Podemos considerar qualquer mito como um modelo de civilização. A civilização órfica seria a civilização da poesia da Idade Média ou do Irã antes de o Xá do Irã chegar ao poder em 1979. Ou seja, com a incrível poesia de Rûmî ou Khalil Gibran. Toda essa beleza que estava lá e foi destruída pelo golpe de Estado. Podemos imaginar um mundo de Narciso, onde haveria espaços para meditação, com fontes, lagos e jardins, onde todos poderiam se ver em um espelho de verdade. Hoje, vivemos em um mundo de Éden tecnológico, que se tornou faustiano porque é baseado no poder, a única coisa que interessa às pessoas hoje é o poder. Também podemos imaginar, por exemplo, como uma sociedade que vivia sob o mito de Proteus teria evoluído se o budismo tivesse assumido o controle.
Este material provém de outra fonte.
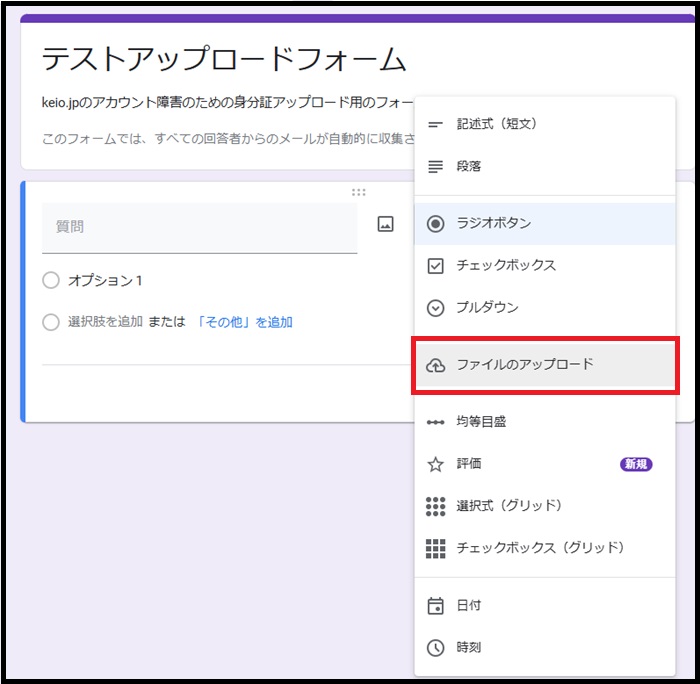Viewport: 700px width, 684px height.
Task: Click the 質問 question input field
Action: click(x=199, y=227)
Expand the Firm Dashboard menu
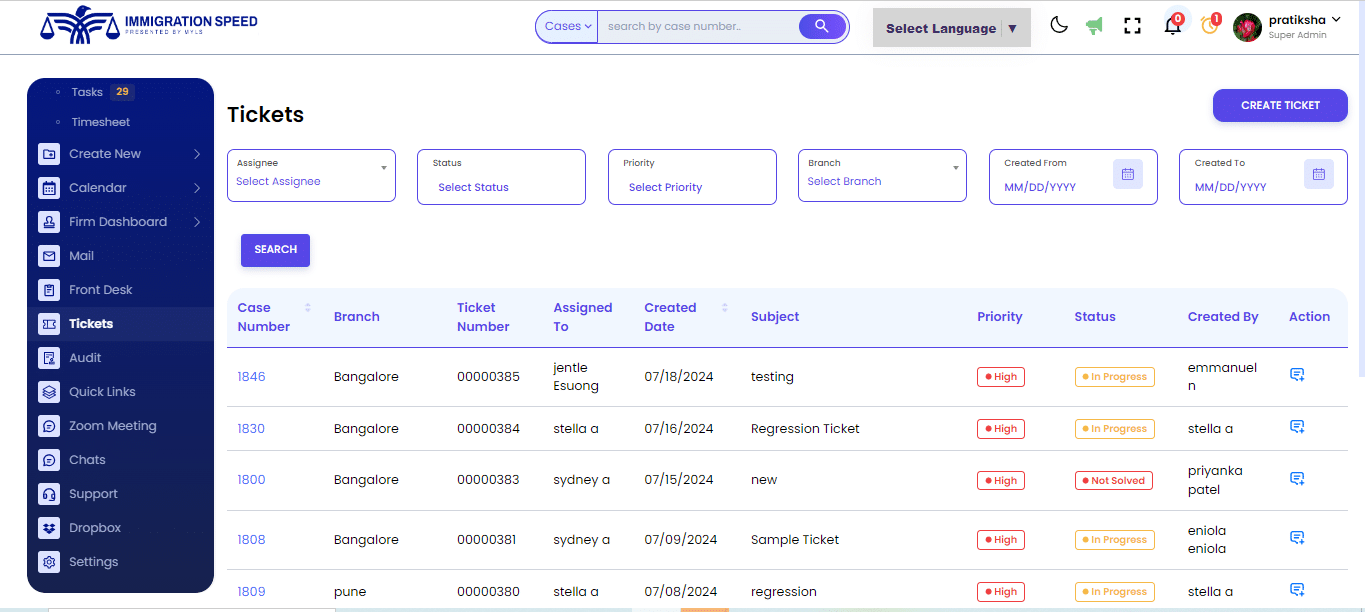This screenshot has width=1365, height=612. (120, 221)
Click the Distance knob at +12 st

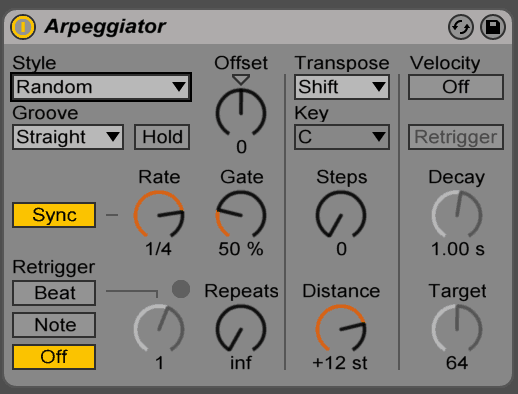pos(341,329)
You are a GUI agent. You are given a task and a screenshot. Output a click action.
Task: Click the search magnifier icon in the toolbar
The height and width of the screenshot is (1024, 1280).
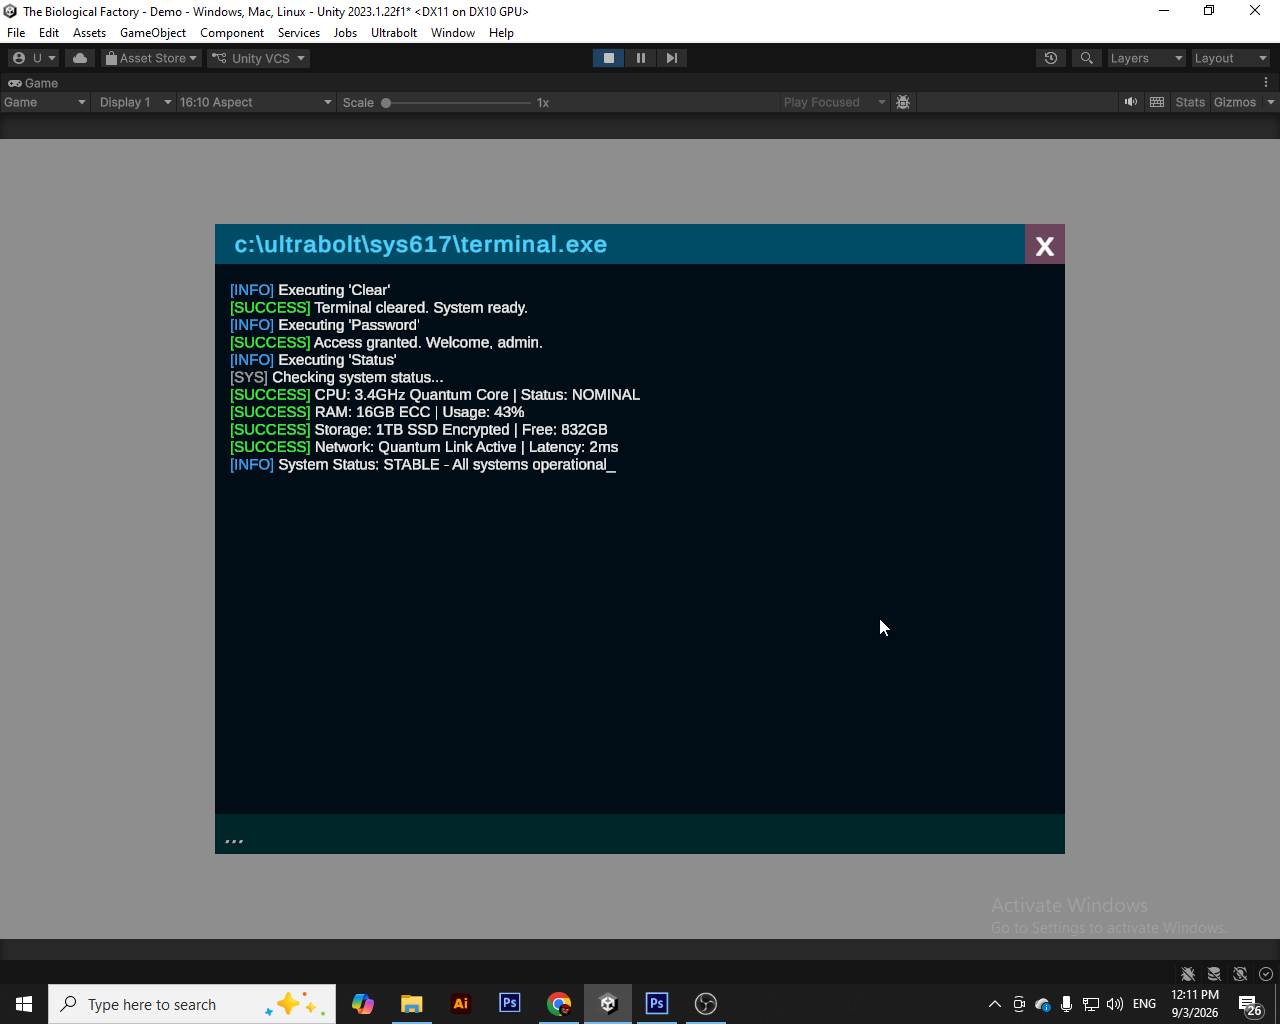[1087, 58]
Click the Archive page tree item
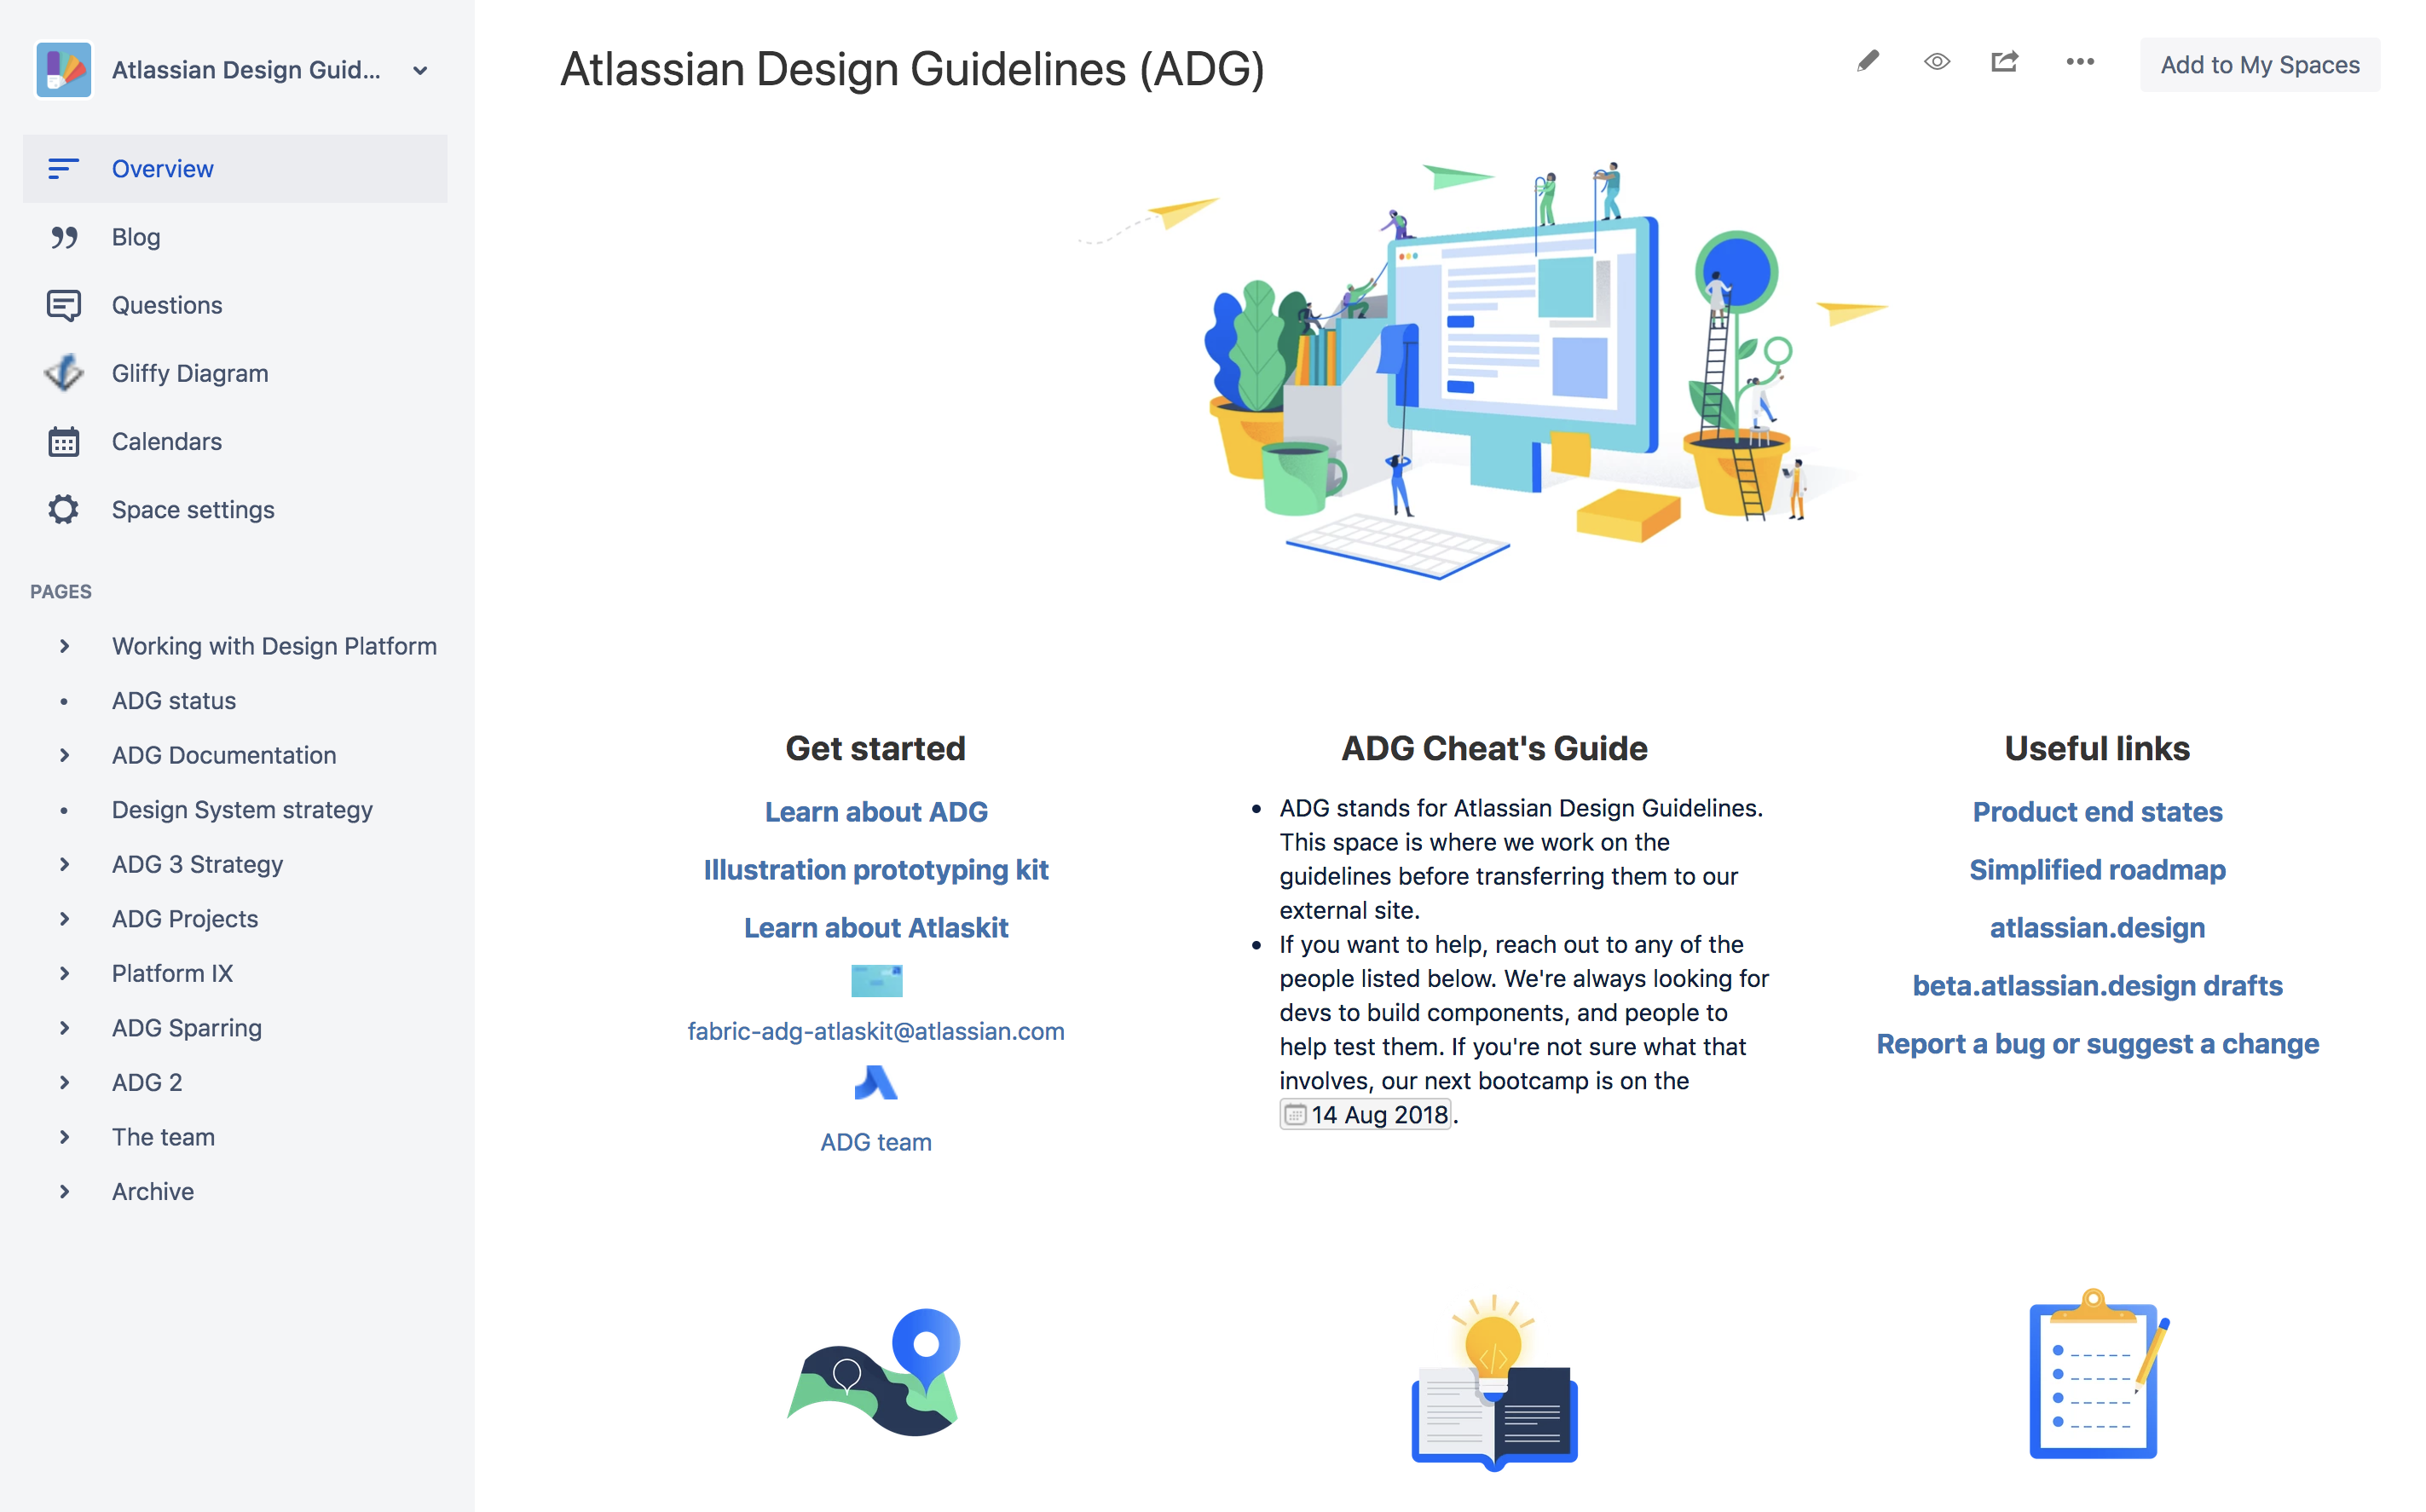2426x1512 pixels. tap(153, 1190)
É verdade que existem modelos de civilização baseados em mitos. Hoje, vivemos no mito de Dédalo, que criou a tecnologia, mas a tecnologia foi colocada a serviço do poder e do controle, em outras palavras, de Fausto. Deixamos para trás o mito da invenção, que é o mito do progresso que reinou no mundo ocidental do século XVI ao século XX.


Pergunta de um participante: se tivermos vários tipos de mito em nosso tema, podemos mudar os tipos?


Resposta de Luc Bigé : Não, o senhor não pode mudar o tipo, assim como não pode mudar o tamanho do seu sapato. Se o senhor calça o tamanho 39 e quer comprar um sapato tamanho 36, não vai funcionar, portanto, não pode mudar o tipo. Mas o senhor pode comprar um sapato mais flexível.


Pergunta: Como faço isso?


Resposta: Trabalhando com eles: Ao trabalhar com eles, o senhor pode brincar com os mitos e vivê-los em diferentes níveis de consciência, desde o mais avassalador até o mais sutil. O senhor não pode mudar quem é, só pode se mover em direção a quem é, do mais pesado para o mais leve, e o mais leve significa o mais flexível, o mais livre, o mais etéreo, o mais alegre, o mais amoroso e o mais embriagado de humor.

Até o dia em que deixarmos nosso mapa astral para trás, porque quem realmente somos está além do mapa astral.